2007年問題と言われた団塊世代の一斉退職、少子高齢化、フリーターの急増といった人手不足問題、更には「名ばかり管理職問題」と言われる日本マクドナルド社に対する訴訟と飲食企業の労務を取り巻く環境は厳しさを増している。
外食ドットビズでは、飲食企業を始めとした多店舗企業の労務に携わる、株式会社リーガルリテラシー社の黒部得善社長に登場いただき、労務問題の解決策を探って行く。
黒部さんの飲食業界に対する労務の仕事の取組み方、考え方をお聞かせ下さい
私はこの飲食業界のプロではありません。学生時代にちょこっとアルバイトをしたくらいです。だから、「 コンサルタントをやります 」 なんて口が裂けても言いません(笑)。しかし、” 労務屋 “ としてはプロです。では、この業界に対して何が出来るのか。労務の運用に対するサポートはできるのです。運用はあくまでもその会社しかできないからこそ、当社はサポートに徹するべきであるとの考えを持っています。どういうことかと申しますと、その会社の労務に関わる情報の取得、具体的には、日々のタイムカードの情報を毎週お借りします。その情報を分析した上で付加価値を付けた情報、現場で具体的に動けるような情報に変えて会社に返します。その付加価値の付いた情報をその会社の運用に活かしていただくということです。
なぜタイムカードをみるのですか?
タイムカードをリアルタイムに分析するサービス 「 ロームセキュリティ ™ 」 のきっかけは、過労自殺事件や過労死事件に対応していった事が大きなきっかけでした。一般的に、過労死や過労自殺と疑われる案件に対して対応をする時には、まず、その方のタイムカードを過去半年から1年遡って見ます。そして、その動きから、安全配慮上の問題をさがしだし、対応を検討します。

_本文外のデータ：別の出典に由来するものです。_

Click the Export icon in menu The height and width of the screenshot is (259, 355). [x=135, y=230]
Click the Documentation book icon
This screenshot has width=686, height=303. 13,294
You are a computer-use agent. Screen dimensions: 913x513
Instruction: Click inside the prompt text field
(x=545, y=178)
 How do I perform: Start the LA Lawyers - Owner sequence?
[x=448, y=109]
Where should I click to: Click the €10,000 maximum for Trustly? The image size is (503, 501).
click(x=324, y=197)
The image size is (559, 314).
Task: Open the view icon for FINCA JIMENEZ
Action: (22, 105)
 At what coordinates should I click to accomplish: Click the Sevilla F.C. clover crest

しかし、考えてみてください。亡くなられてからや病気になってからでは遅いのです。遡って見て問題点がわかるくらいであれば、それを、リアルタイム、毎週1回分析し、会社が常時把握し対応を取れるような情報を提供しようと思ったわけです。どのような視点でタイムカードをみるのですか?
アンチ”合計””平均”です。できる店長は、合計時間でその社員やアルバイトの仕事振りを判断するわけでなく、直感的にフォローするべき時を知っています。

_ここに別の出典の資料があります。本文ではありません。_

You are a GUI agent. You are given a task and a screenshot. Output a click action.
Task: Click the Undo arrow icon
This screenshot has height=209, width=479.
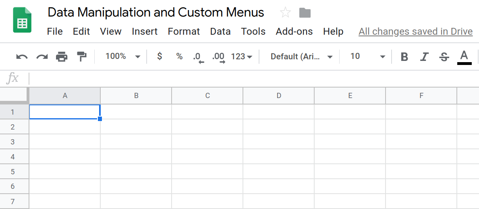point(22,57)
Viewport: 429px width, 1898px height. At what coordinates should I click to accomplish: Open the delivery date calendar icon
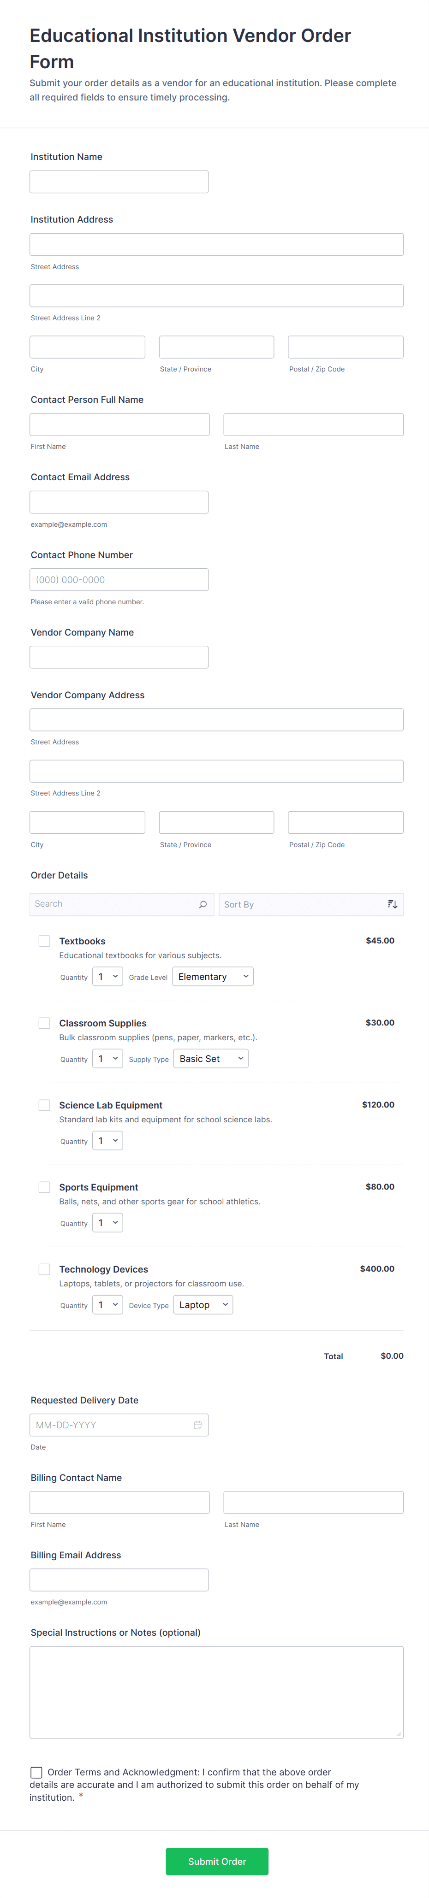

人事部的なタイムカードの見方は合計時間や平均で見ますよね。つまり Aさんの労働時間は今月何時間だったから給与は○○円である、とか、Bさんの残業時間は今月60時間だった、などという様にです。
残業時間の60時間が多いか少ないかは別としても、1日2時間を30日連続で働いての60時間と1日10時間を6日連続で働いての60時間では現場での労務管理方法はまったく異なります。事象が連続発生する事により人間には負荷がかかる。だから残業時間抑制問題のだけではなく、精神的な健康状態を保つためには負荷がかからないようにしなくてはならない。そういったことを月単位ではなく週単位で、連続性という観点から個人個人を見ていく必要があると言う視点で見ています。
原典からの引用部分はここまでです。